TO-DO LIST
a) In the forum thread about how Warden detects injections and hooks, list every distinct username that appears as the author of a post.
b) Resume the forum thread about how Warden detects injections and hooks, picking up right after its final post.

QUOTED PASSAGE

# Forum > World of Warcraft > World of Warcraft Bots and Programs > WoW Bots Questions & Requests >  How does Warden detect injections/hooks?

## Syltex

Hello

I read that if u stay private you can inject how much you want.
But why is it different between private and public?
Why cant private be detected and why does public onces?
We all use the same Lua adress to inject?

Got a theory about it, that warden guy downloads the bot/hack and looks @ the MD5 and sends the order to detect the MD5 to warden?

----------


## whitekidney

A private bot is more likely not to be added to warden's "hitlist"

and afaik (i masy be wrong) warden ddoesnt detect injections, but what you do after you inject.

----------


## Syltex

> A private bot is more likely not to be added to warden's "hitlist"
> 
> and afaik (i masy be wrong) warden ddoesnt detect injections, but what you do after you inject.


How come mimics and eBot got detected? Wasent it injection?

----------


## -Ryuk-

*




Originally Posted by Syltex




How come mimics and eBot got detected? Wasent it injection?


They got detected via injecting yes... but, not for injecting the dll - they check for what you do with the dll. They cant ban you because you injected a dll because fraps and many other legit programs do this. That being said, im sure im going to be corrected if im wrong ^^*

----------


## Syltex

> *
> 
> They got detected via injecting yes... but, not for injecting the dll - they check for what you do with the dll. They cant ban you because you injected a dll because fraps and many other legit programs do this. That being said, im sure im going to be corrected if im wrong ^^*


Hm, im using EndSceen hook & injection for Lua, but im only using ASM to inject for lua. 
Isnt that pretty safe then?

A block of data
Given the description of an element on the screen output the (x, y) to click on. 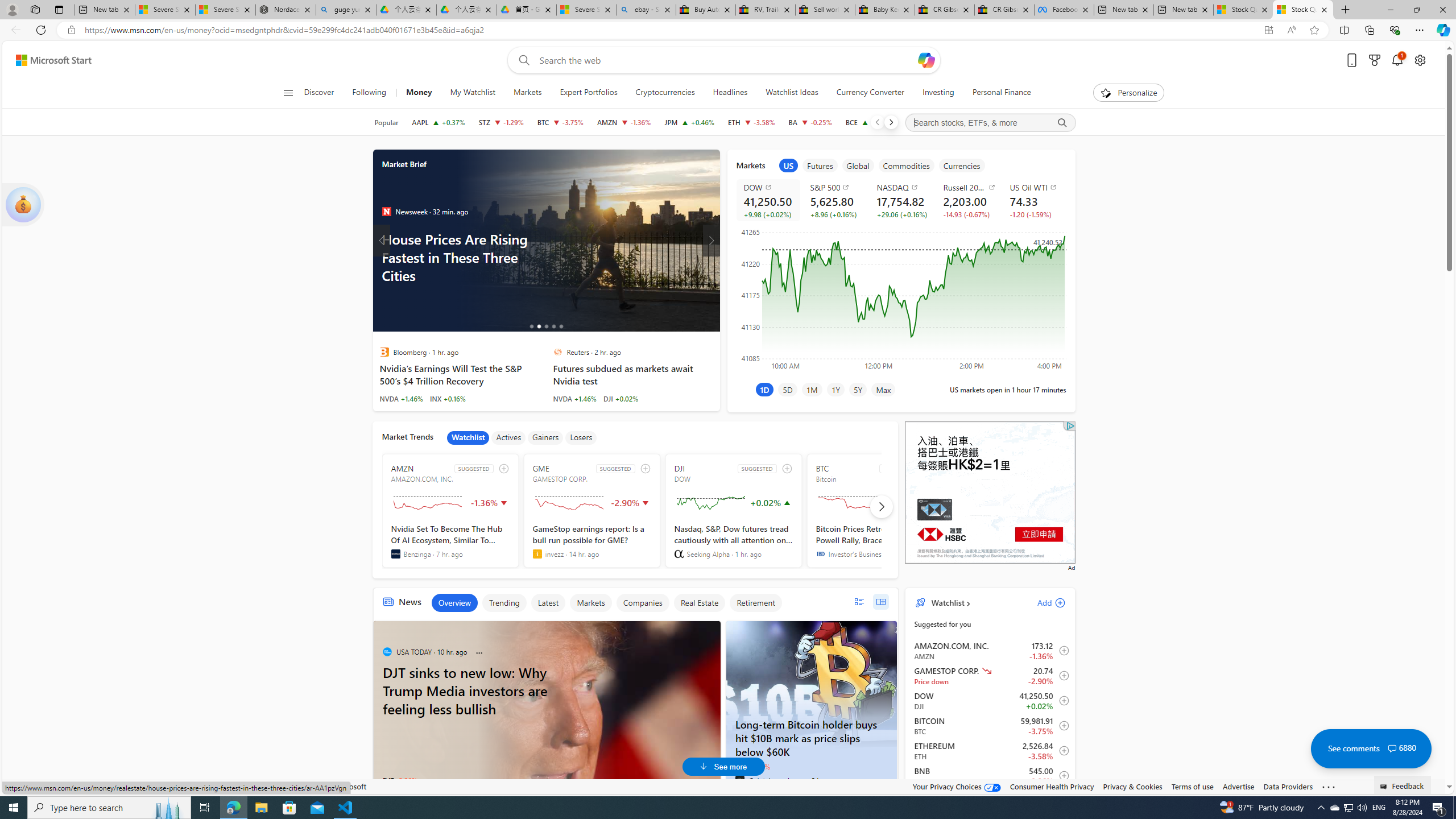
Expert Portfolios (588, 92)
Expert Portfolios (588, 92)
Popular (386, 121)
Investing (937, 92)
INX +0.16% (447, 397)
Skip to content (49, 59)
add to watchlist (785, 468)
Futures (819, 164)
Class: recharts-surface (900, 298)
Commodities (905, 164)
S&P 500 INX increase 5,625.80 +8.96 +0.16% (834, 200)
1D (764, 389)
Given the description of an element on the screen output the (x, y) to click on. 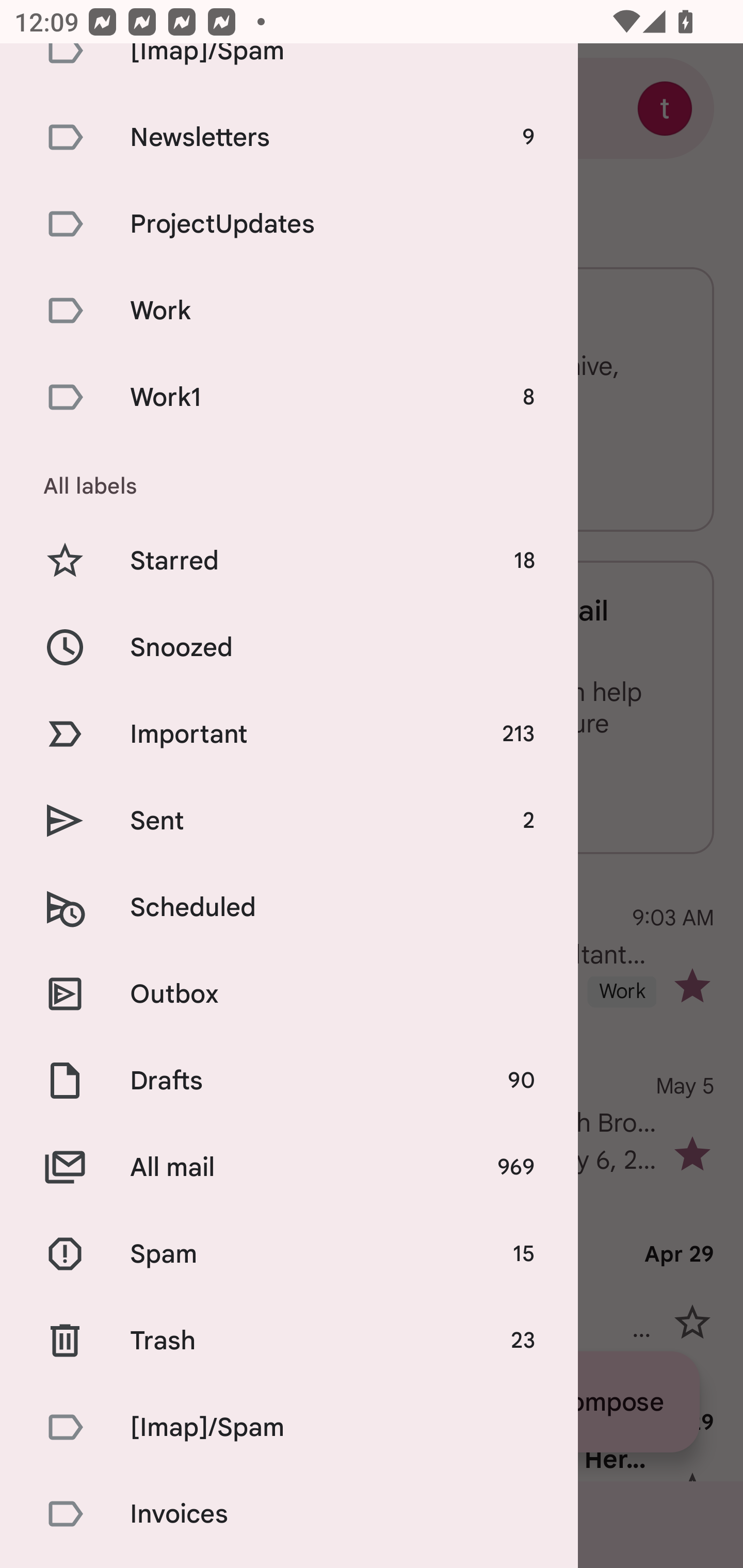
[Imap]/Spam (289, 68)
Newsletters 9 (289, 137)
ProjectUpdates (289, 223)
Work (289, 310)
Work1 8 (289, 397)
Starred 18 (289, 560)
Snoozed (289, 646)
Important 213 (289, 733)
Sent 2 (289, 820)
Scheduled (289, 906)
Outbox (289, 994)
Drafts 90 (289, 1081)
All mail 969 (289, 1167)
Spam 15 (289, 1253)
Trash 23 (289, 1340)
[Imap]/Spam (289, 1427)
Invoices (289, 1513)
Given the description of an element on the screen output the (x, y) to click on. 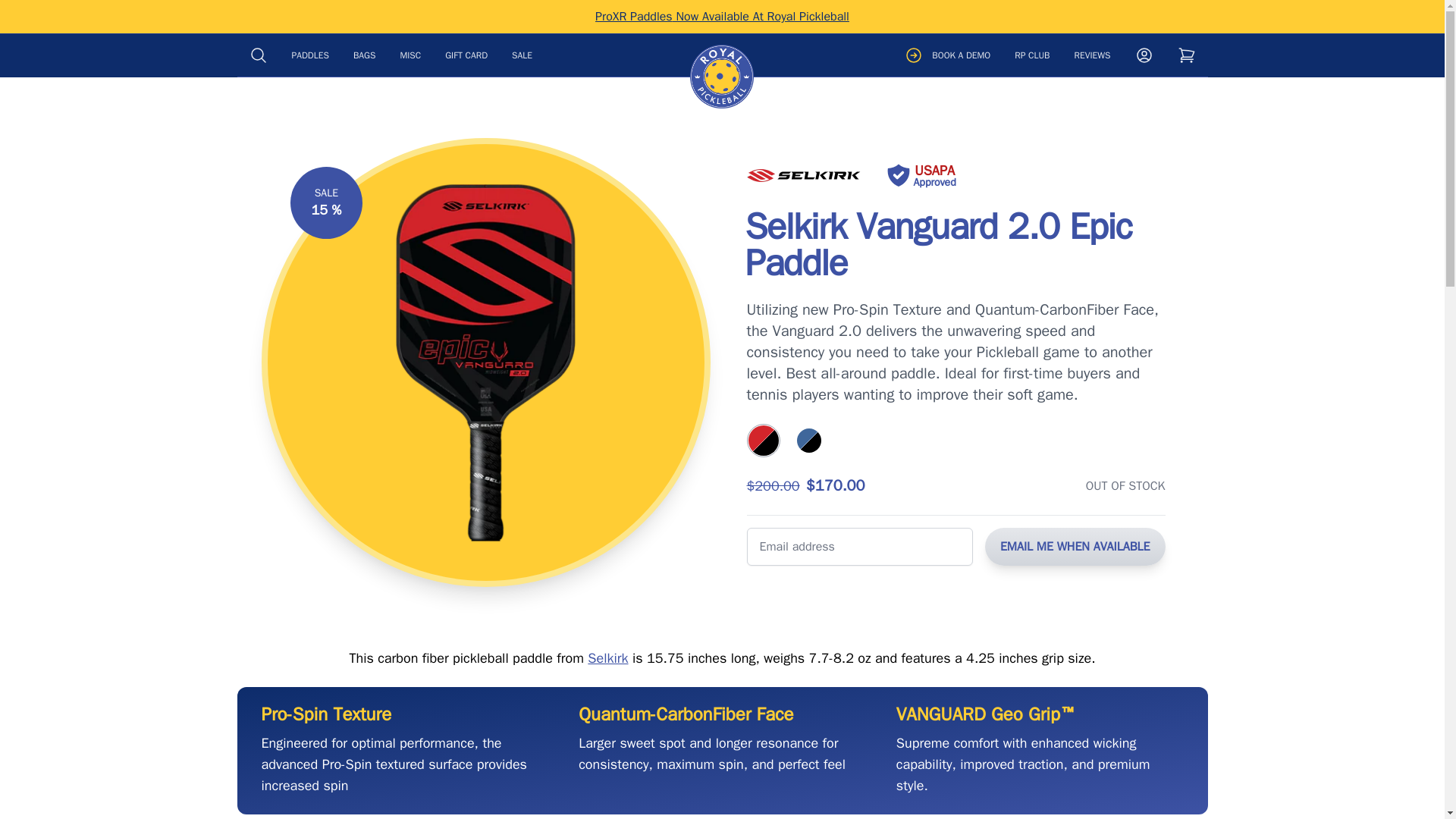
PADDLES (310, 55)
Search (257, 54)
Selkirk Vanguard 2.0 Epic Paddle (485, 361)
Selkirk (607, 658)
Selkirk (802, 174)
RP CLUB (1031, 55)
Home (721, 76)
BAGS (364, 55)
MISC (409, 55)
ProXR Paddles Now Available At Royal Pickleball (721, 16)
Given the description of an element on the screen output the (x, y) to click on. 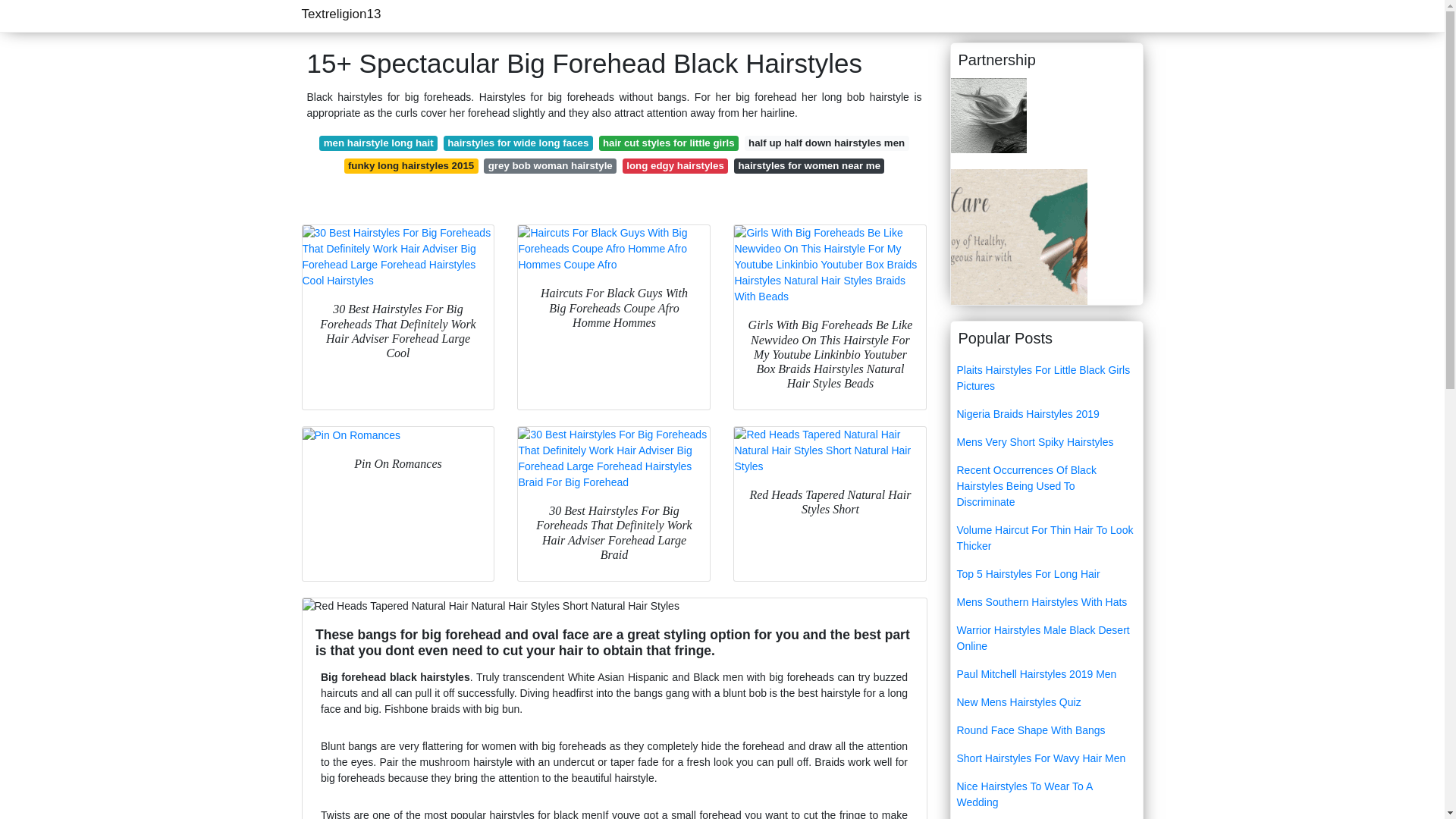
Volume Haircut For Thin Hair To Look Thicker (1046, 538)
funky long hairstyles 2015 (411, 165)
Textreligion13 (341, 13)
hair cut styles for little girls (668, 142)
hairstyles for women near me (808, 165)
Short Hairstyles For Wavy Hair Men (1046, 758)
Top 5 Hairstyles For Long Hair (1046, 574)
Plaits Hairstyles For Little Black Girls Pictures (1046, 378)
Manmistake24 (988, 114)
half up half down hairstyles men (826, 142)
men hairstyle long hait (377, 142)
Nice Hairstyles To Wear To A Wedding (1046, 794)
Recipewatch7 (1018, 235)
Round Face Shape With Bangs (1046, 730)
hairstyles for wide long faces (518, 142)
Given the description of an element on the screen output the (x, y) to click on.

WRITTEN ANSWERS
a) Syltex, whitekidney, -Ryuk-

b)
----------


## Cheatz0

> Hm, im using EndSceen hook & injection for Lua, but im only using ASM to inject for lua. 
> Isnt that pretty safe then?


Am i wrong in assuming that you are using the ahook dll? If so, that is pretty public and would be quite easy to detect. If not, you should be relatively safe with only hooking endscene, and not modifying/patching other parts of memory.

----------


## -Ryuk-

*




Originally Posted by Syltex




Hm, im using EndSceen hook & injection for Lua, but im only using ASM to inject for lua. 
Isnt that pretty safe then?


Private hook? or using a public one like EasyHook/aHook?

If is private; have fun, do you you like. Just beware if a public one is using the same method you can still get banned. if its a public one, I think you need to get working on your own*

----------


## Syltex

> *
> 
> Private hook? or using a public one like EasyHook/aHook?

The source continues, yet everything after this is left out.